Highwaymen and Smugglers

For the next century and a half, travellers on the road between London and Kent stopped at the inn for refreshment. Samuel Cooper, the 17th-century portrait miniaturist whose painted likenesses of Oliver Cromwell and Charles II survive in the Royal Collection, is said to have visited in 1656. Elias Shepherd, a highwayman known to have robbed stagecoaches between Faversham and Canterbury, frequented the inn before his capture at Charing and his hanging at Penenden Heath in 1765. On Friday 1 March 1788, two smugglers named John Roberts and Francis Whorlow - both wanted for the murder of two dragoons and the smuggling of five thousand gallons of Dutch gin at Whitstable - were arrested at Ringlestone and taken to Faversham gaol. At the Old Bailey, Roberts gave the alibi that he had been visiting his family at Ringlestone when the murders took place. Both men were acquitted. The owner of the Ringlestone Inn at the time was recorded as "Avery Roberts" - perhaps the same family.

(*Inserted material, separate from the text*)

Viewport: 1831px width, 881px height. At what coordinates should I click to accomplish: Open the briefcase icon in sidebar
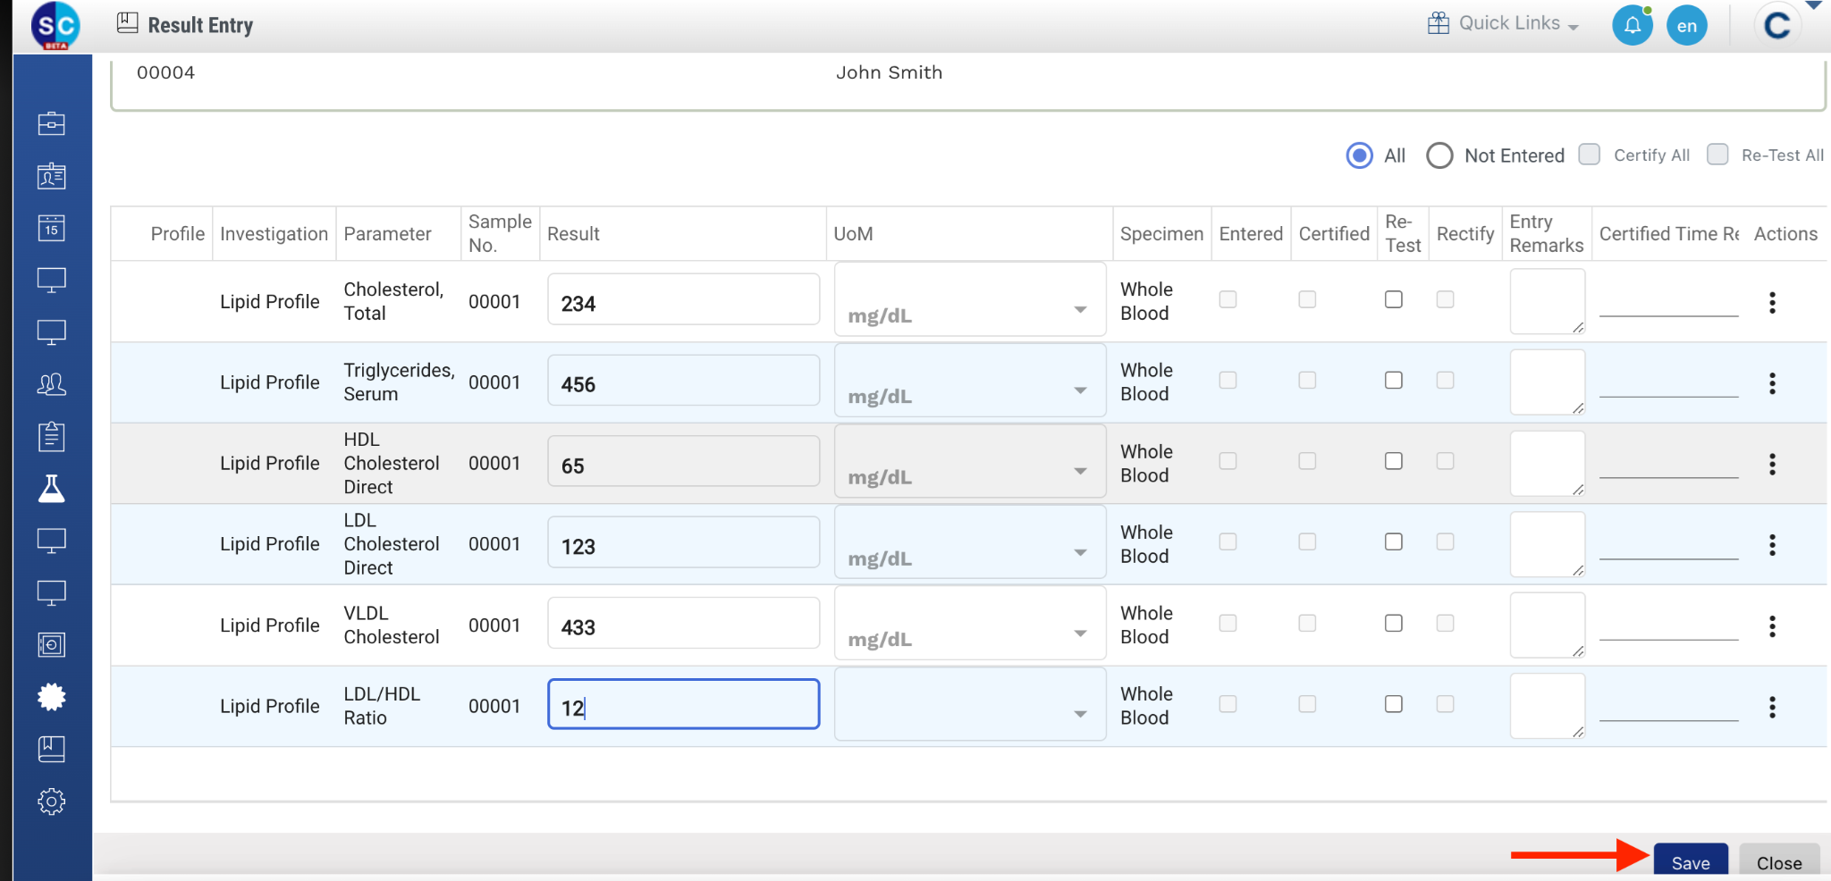click(51, 123)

The First Shot of the Great War

At least from 1901 until his death in 1905, the innkeeper was Henry Brooks Bates. In 1913, Charles Alfred Rayfield took over - and his son, Charles "Gunner" Rayfield, became part of British military folklore. Gunner Rayfield is said to have fired what may have been the first British artillery shell against German forces in the First World War, in the chaotic opening days of August 1914. The inn passed through the standard rhythm of 20th-century rural pubs - changing hands, opening and closing, expanding the dining room. Then came Ma and Dora Gasking in 1958 with their shotgun and their concrete blocks thrown from the windows. Why exactly they ran the inn that way, the records cannot say. The 300-biker incident may explain the original tension. The reputation, once earned, sustained itself.

Closed, Sold, Reopened

In 2005, the Kent brewers Shepherd Neame - whose Faversham brewery has been operating since 1698 - purchased the inn. By May 2018, it had been closed and was being prepared for auction, the latest casualty of unforgiving rural pub economics. The interior, an EastEnders film crew had used as a location during the Easter 2007 holiday season. The Grade II listed building was at risk. Then, in August 2019, after an 18-month closure and refurbishment, the doors reopened. New owners Dalton Hopper and Paolo Rigolli had taken it on as a free house - an independent pub not tied to a brewery - and a restaurant. The original brickwork remained. The oak beams from 1533 still hold up the roof. The Thames-barge tables still sit in the snug. Five hundred years of continuous building, two hundred years of continuous drinking on the same spot. A few alleged ghosts. No more shotguns.

From the Air

Located at 51.270 north, 0.692 east, in the hamlet of Ringlestone near Wormshill, on the high ground of the Kent Downs about 6 miles east-northeast of central Maidstone. London Gatwick (EGKK) is about 30 nautical miles west; Manston (EGMH) is 22 nm east. From the air the inn is a small brick and flint building set among hedged fields and woodland, on a back lane far from any major road.